Problem to work on
Reproduce the material word for word, starting at the line containing "You are a computer-use" and ending at the line containing "How do I perform: Open", with both of those lines included. Leave the pictures out of your answer.

Element and text location data:

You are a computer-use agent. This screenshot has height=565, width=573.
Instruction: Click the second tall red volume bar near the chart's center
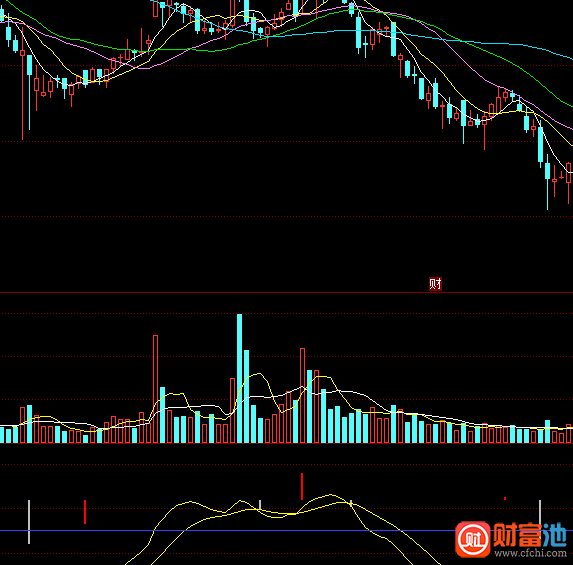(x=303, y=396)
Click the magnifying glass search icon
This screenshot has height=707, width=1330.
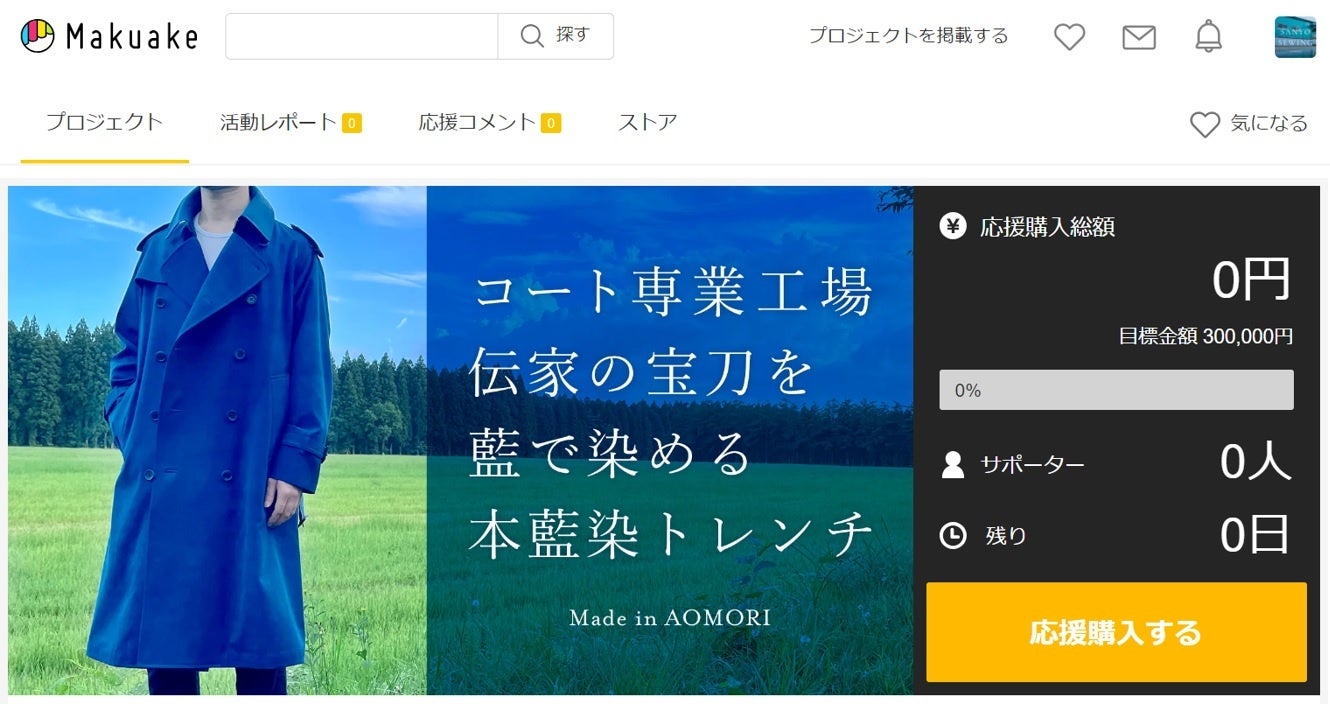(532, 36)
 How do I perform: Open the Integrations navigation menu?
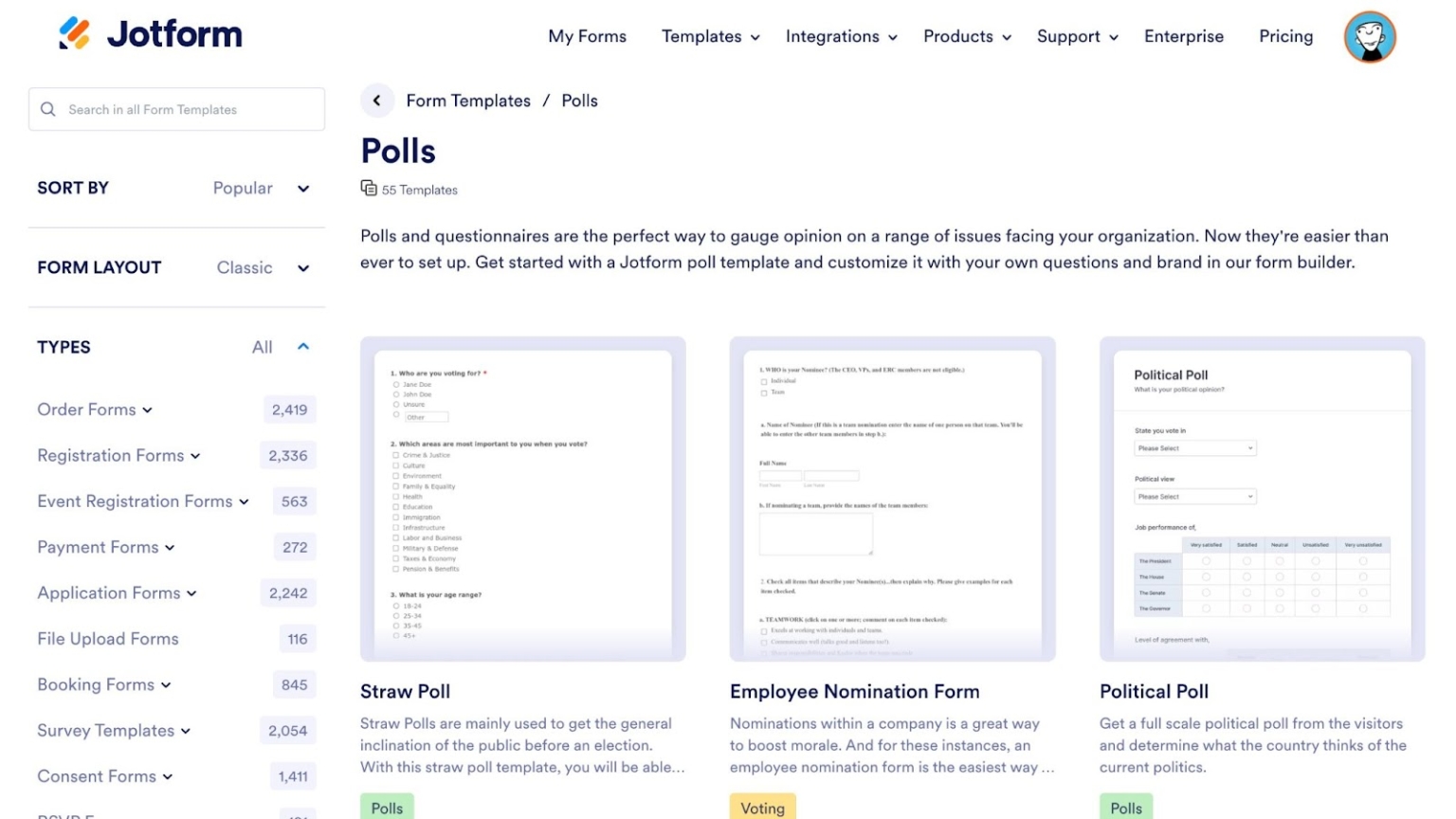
---
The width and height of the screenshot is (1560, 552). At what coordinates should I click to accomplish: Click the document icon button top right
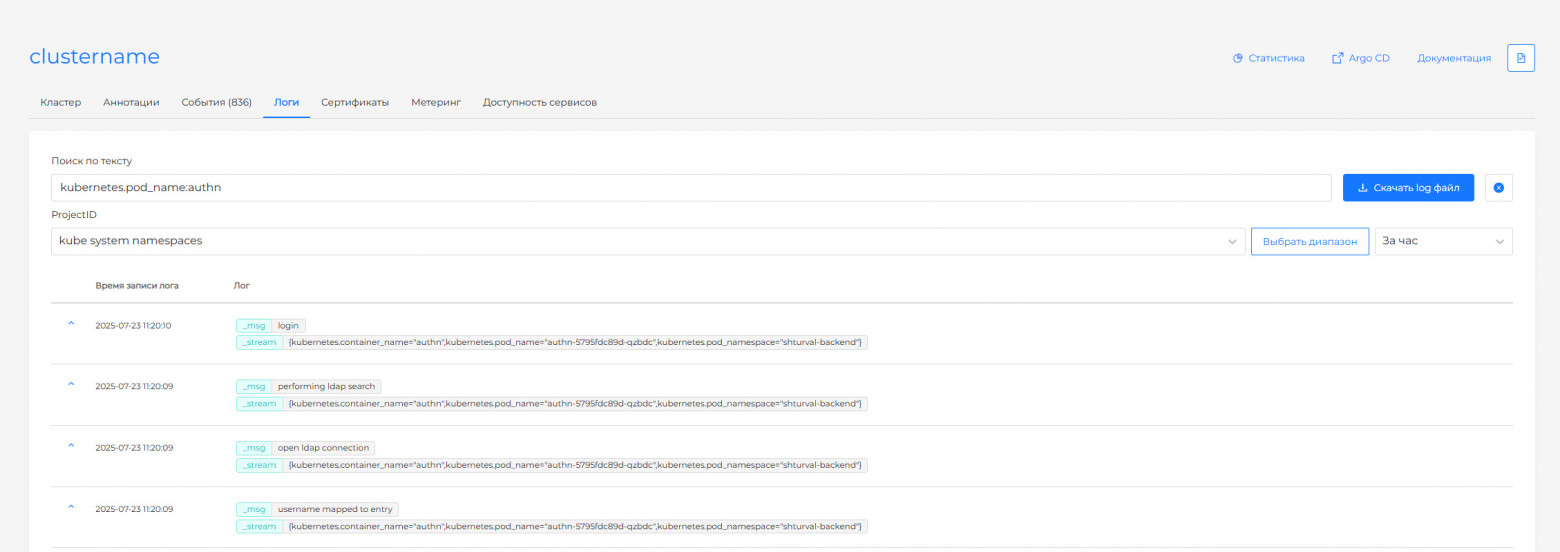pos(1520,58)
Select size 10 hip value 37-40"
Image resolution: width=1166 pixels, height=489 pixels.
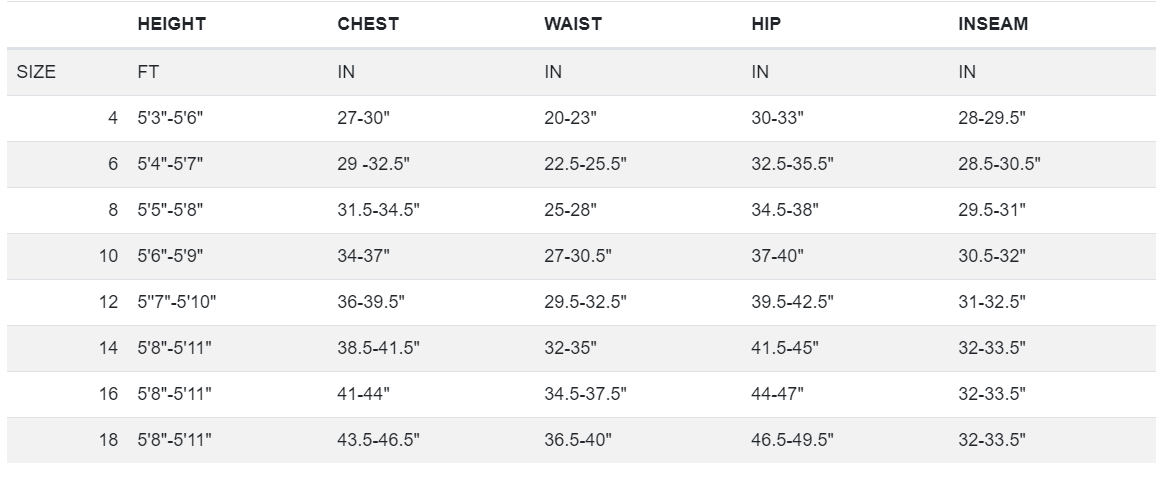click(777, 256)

Result
You are a computer-use agent. This screenshot has height=565, width=573.
Instruction: Click the second tall red volume bar near the chart's center
(x=303, y=396)
Click the magnifying glass search icon
This screenshot has height=707, width=1330.
(532, 36)
 How do I perform: Open the Integrations navigation menu?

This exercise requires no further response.